• **WHAT THE TASK ASKS**
Images are to be left out; everything else in the listing should be repeated exactly.

▽

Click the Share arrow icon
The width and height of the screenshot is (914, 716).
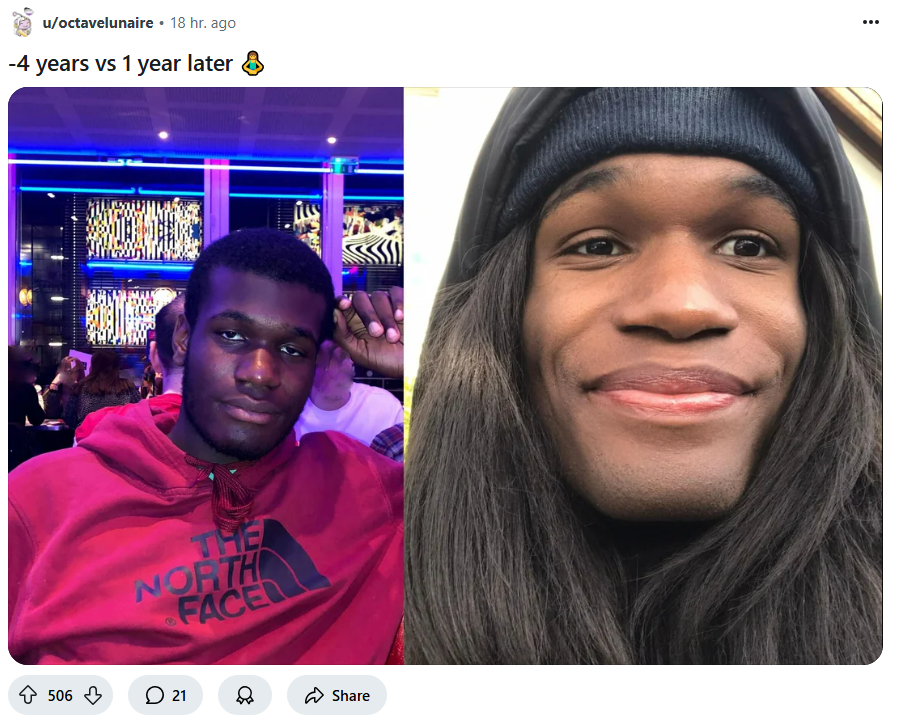314,695
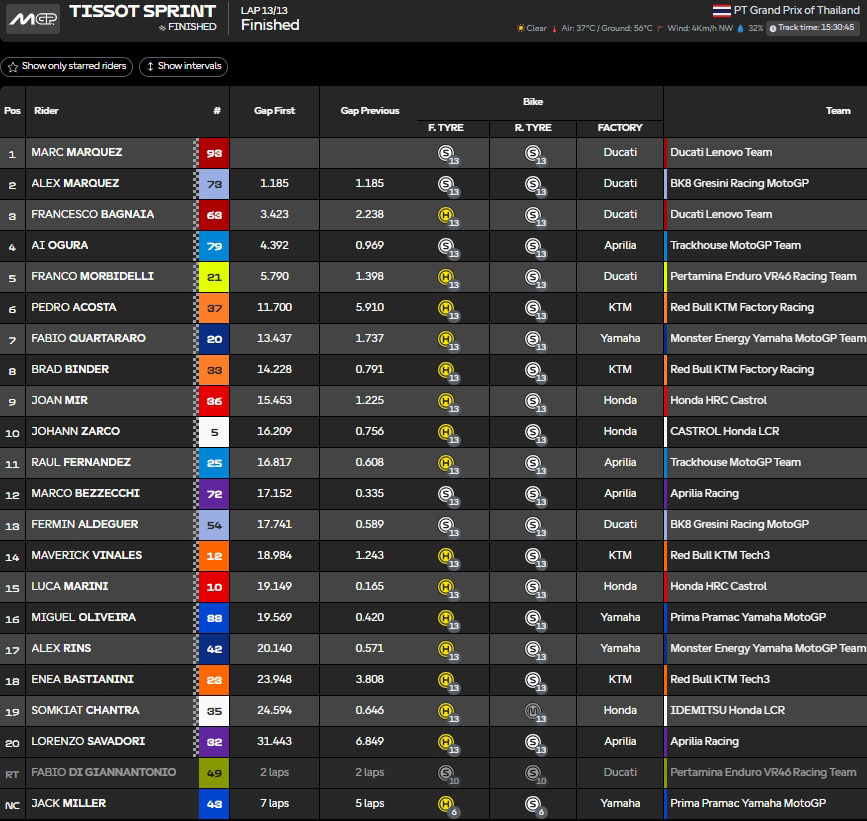Click Somkiat Chantra's medium rear tyre icon

(532, 711)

△

• **WRITTEN ANSWER**
Click the Share arrow icon
The width and height of the screenshot is (914, 716).
314,695
Click Somkiat Chantra's medium rear tyre icon

(532, 711)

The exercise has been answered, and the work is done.